## Passage for review
-=-=-=-=-
Ms. Ratner leads her patients into a general meditative state by having them focus on one body part at a time. She asks them to focus on any sensations in that part of the body, be it pain, tightness or any other feeling.
After about 30 minutes of scanning the body in that way, “they become inner-focused, which is what you want,” she says. “I don’t know if I’ve ever had a patient whose breathing isn’t deeper, who hasn’t said, ‘I feel peaceful,’” after a meditation session.
“It begins to give them a sense of mastery over how they feel,” she says.
Sterling, Va., resident Rose Rosetree taught transcendental meditation for 16 years before turning her attentions to aura readings. Meditation teachers must be instructed by someone associated with its founder’s group before they can claim to teach true transcendental meditation.
Ms. Rosetree says some meditation classes say they teach the Maharishi’s version of transcendental meditation but often practice a generic form of the discipline.
-=-=-=-=-
## Exercise data
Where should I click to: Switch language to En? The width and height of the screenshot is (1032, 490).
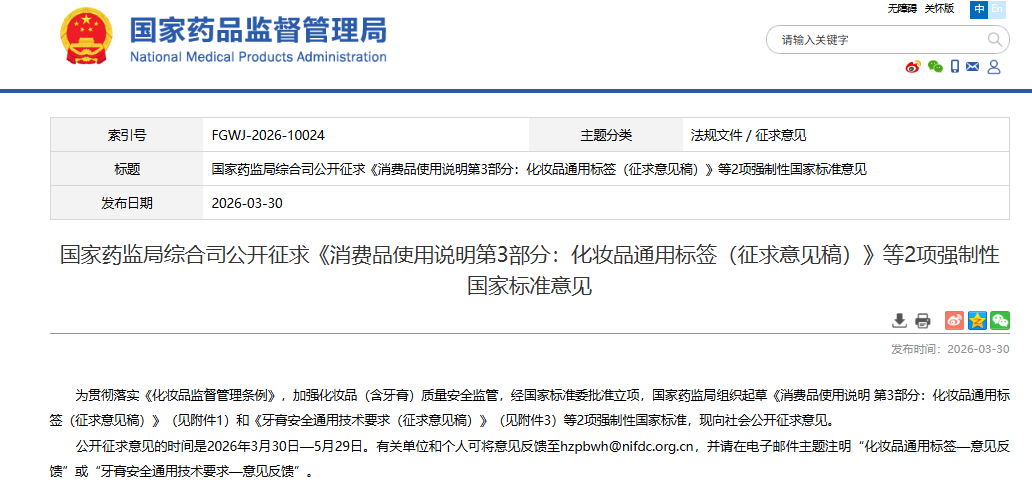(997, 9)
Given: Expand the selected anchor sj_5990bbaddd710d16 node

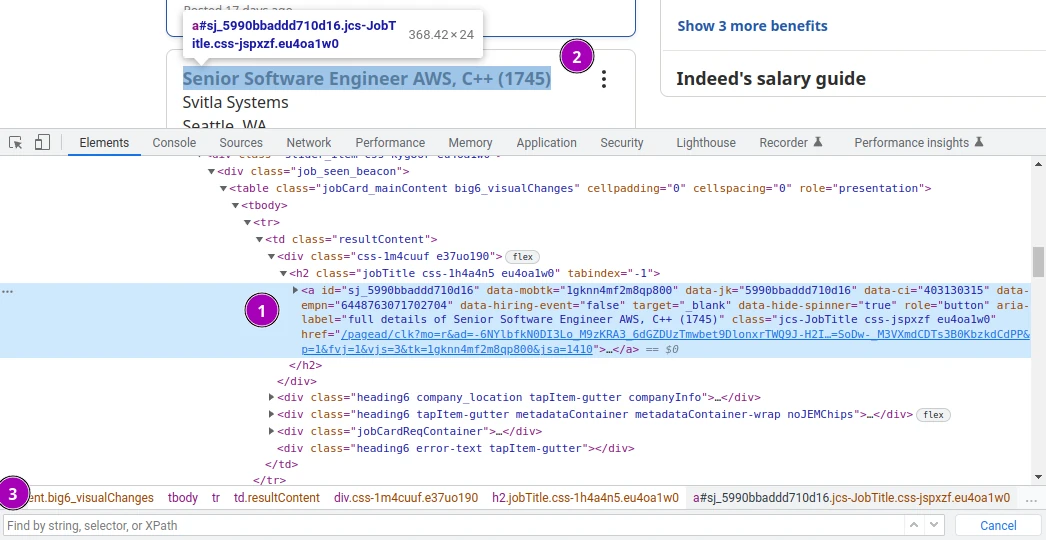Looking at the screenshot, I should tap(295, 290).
-=-=-=-=-
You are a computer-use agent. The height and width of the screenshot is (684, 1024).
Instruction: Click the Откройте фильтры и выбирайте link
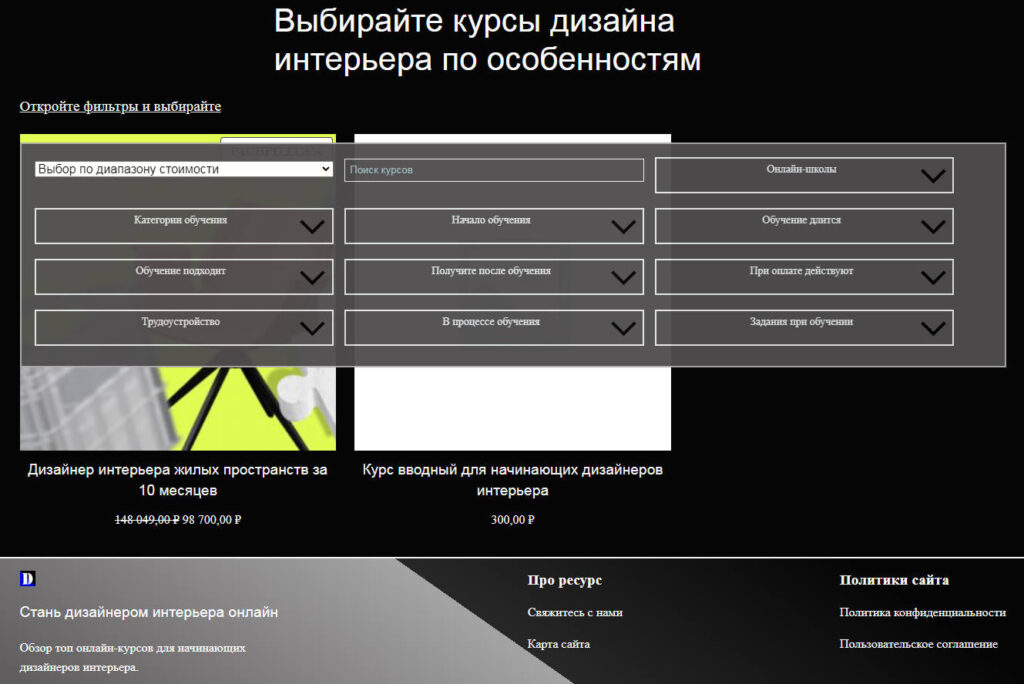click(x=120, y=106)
-=-=-=-=-
## Task set
A - According to the passage on meditation, for how many years did Rose Rosetree teach transcendental meditation before she turned to aura readings?
B - Transcribe the passage on meditation word for word, starting at "Sterling, Va., resident" and ending at "true transcendental meditation.".

## Responses to the tasks
A - She taught transcendental meditation for 16 years.

B -
Sterling, Va., resident Rose Rosetree taught transcendental meditation for 16 years before turning her attentions to aura readings. Meditation teachers must be instructed by someone associated with its founder’s group before they can claim to teach true transcendental meditation.